§ WHAT YOU ARE ASKED TO DO
Check each line of the listing, and copy it if it contains the word "agent".

((

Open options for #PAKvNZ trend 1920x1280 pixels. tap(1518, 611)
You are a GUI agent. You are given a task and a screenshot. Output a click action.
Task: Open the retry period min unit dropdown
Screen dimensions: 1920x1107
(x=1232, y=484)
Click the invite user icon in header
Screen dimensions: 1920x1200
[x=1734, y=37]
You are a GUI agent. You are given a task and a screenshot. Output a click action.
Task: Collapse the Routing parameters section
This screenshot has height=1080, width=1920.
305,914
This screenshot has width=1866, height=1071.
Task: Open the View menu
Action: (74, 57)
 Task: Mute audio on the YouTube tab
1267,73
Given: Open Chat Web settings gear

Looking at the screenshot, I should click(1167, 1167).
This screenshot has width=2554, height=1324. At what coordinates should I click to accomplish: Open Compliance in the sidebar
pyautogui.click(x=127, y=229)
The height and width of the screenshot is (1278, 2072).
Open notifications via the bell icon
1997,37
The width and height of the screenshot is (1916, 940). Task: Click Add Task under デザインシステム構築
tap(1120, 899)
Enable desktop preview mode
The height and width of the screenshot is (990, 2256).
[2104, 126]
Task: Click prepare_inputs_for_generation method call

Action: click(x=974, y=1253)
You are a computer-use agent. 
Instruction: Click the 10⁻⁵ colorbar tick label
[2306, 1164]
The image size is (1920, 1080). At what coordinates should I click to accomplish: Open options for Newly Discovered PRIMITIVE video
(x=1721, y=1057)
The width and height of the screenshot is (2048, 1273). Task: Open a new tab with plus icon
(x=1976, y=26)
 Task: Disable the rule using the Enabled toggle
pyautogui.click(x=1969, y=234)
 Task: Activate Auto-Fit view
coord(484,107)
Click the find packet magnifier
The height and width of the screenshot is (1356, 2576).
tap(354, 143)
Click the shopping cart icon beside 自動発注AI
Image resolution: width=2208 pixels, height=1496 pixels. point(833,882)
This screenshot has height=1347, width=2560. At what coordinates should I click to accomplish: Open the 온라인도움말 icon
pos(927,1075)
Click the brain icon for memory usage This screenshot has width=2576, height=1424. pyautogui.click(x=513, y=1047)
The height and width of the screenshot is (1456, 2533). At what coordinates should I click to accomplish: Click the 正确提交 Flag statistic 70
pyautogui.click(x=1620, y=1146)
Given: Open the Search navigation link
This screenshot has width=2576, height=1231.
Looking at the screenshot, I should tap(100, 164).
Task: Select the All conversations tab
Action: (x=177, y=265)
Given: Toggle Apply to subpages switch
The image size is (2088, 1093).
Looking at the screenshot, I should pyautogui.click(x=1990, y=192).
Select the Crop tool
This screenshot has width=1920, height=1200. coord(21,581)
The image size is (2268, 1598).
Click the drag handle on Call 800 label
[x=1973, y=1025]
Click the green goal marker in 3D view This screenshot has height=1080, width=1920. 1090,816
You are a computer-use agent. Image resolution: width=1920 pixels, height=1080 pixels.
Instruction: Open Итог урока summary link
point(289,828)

))

§ OUTPUT
You are a GUI agent. You are given a task and a screenshot. Output a click action.
You are a GUI agent. You are given a task and a screenshot. Output a click action.
You are a computer-use agent. 
You are a computer-use agent. Image resolution: width=1920 pixels, height=1080 pixels.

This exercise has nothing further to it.